Bayerns Präsident Uli Hoeneß kritisiert den ehemaligen DFB-Spieler: "Sportlich hat Özil seit Jahren nichts in der Nationalmannschaft verloren." Eine Reaktion von Özils Berater Erkut Sögüt kommt bald.

 

München - Er wolle ruhiger werden, hieß es kürzlich über Uli Hoeneß, weiter in den Hintergrund rücken beim FC Bayern, und Sportdirektor Hasan Salihamidzic als neuen starken Mann wachsen lassen. Seit Montagmorgen weiß man, dass Präsident Hoeneß immer noch der Alte ist.

Der Rücktritt von Mesut Özil ließ Hoeneß am Terminal 1, Abschnitt F, des Münchner Flughafens aber mal so richtig explodieren. "Ich bin froh, dass der Spuk vorbei ist. Der hat seit Jahren einen Dreck gespielt. Den letzten Zweikampf hat er vor der WM 2014 gewonnen. Und jetzt versteckt er sich und seine Mist-Leistung hinter diesem Foto. Sportlich hat Özil seit Jahren nichts in der Nationalmannschaft verloren", feuerte Hoeneß vor dem Abflug der Bayern nach Philadelphia in Richtung Özil. Der sei für ihn "seit vielen Jahren ein Alibi-Kicker, der der deutschen Mannschaft überhaupt nicht geholfen hat".

Özil-Berater reagiert prompt auf Hoeneß-Kritik

Für den Neuanfang der deutschen Nationalmannschaft sei es "wunderbar, dass er jetzt endlich aufhört". Hoeneß poltert weiter: "Schon bei der WM 2014 war er ein reiner Mitläufer und kurz davor, rauszufliegen. Die anderen haben ihn durch das Endspiel gezogen. Es ist noch keiner auf die Idee gekommen, den mal sportlich zu hinterfragen. Der hat sich jetzt schön hinter der ganzen Erdogan-Geschichte verstecken können. Das ist doch die ganze Sauerei." (Lesen Sie hier: So reagiert Boateng auf den Özil-Rücktritt)

Ein klassischer Uli. Noch bevor Hoeneß Platz genommen hatte auf seinem Sitz in der Business-Class, waren seine Aussagen in der Welt. Über die Online-Dienste, die der Bayern-Präsident zuletzt ja so stark kritisiert hatte.

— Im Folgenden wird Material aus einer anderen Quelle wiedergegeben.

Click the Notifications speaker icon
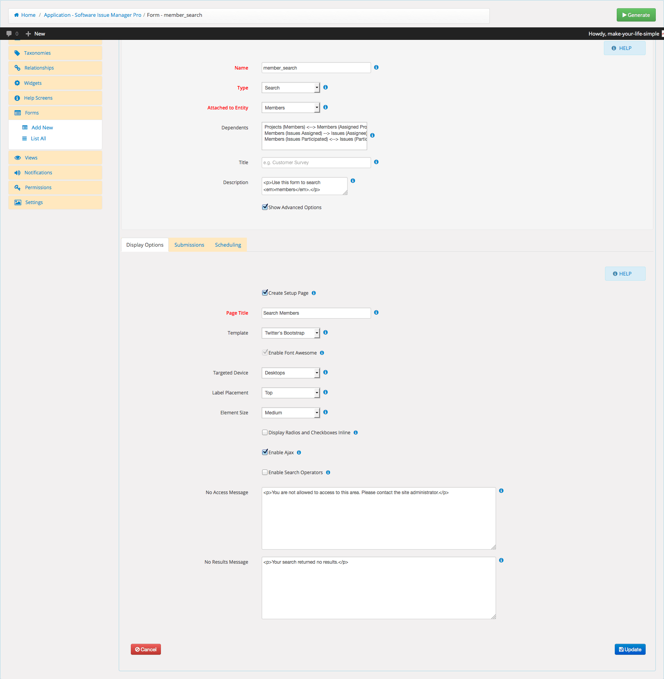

Eine Reaktion von Özils Berater Erkut Sögüt kam bald, er unterstellte Hoeneß beim Internetportal "goal.com" ein Ablenkungsmanöver "vom eigentlichen Thema, dem Rassismus und der Diskriminierung". Durch seine "dummen Aussagen" sei Hoeneß "nicht nur eine Schande für sich selbst, sondern für Bayern München und die Leute in Deutschland".

Aber Hoeneß wusste natürlich, was seine Worte für eine Sprengkraft haben würden: Seine Attacke war eine gezielte.

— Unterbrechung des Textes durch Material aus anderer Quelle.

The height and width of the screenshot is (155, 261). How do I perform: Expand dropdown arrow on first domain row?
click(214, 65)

Uli Hoeneß: Kritik an Özil - und am DFB

Die Entwicklung, dass Spieler sich immer häufiger über ihre Social-Media-Auftritte definieren, missfällt Hoeneß in höchstem Maße. "Seine 35 Millionen Follower-Boys, die es in der wirklichen Welt nicht gibt, kümmern sich darum, dass Özil überragend gespielt hat, wenn er einen Querpass an den Mann bringt", schimpfte Hoeneß. "Die Entwicklung in unserem Land ist eine Katastrophe. Man muss es mal wieder auf das reduzieren, was es ist: Sport." (Lesen Sie hier: Das ist die Reaktion des DFB auf den Özil-Rücktritt)

Es sollte wohl auch ein Zeichen sein an die Bayern-Stars, sich künftig wieder mehr auf den reinen Sport zu konzentrieren. Aber diese Entwicklung wird nicht aufzuhalten sein. Gleichwohl bedeuten Hoeneß' Worte nicht nur Kritik an Özil – sondern auch am DFB, der in Person von Bundestrainer Joachim Löw in den vergangenen Jahren an Özil festgehalten hatte. Scheinbar zum Missfallen des Bayern-Oberhauptes.

Zuletzt hatte bereits Bayerns Vorstandsboss Karl-Heinz Rummenigge die Führung des DFB scharf attackiert: "Mir fehlt da ein bisschen im Moment einfach die klare professionelle Handhabung der Krisenbewältigung. Es wundert mich allerdings auch nicht, weil der DFB ist eigentlich nur noch durchsetzt von Amateuren", sagte er.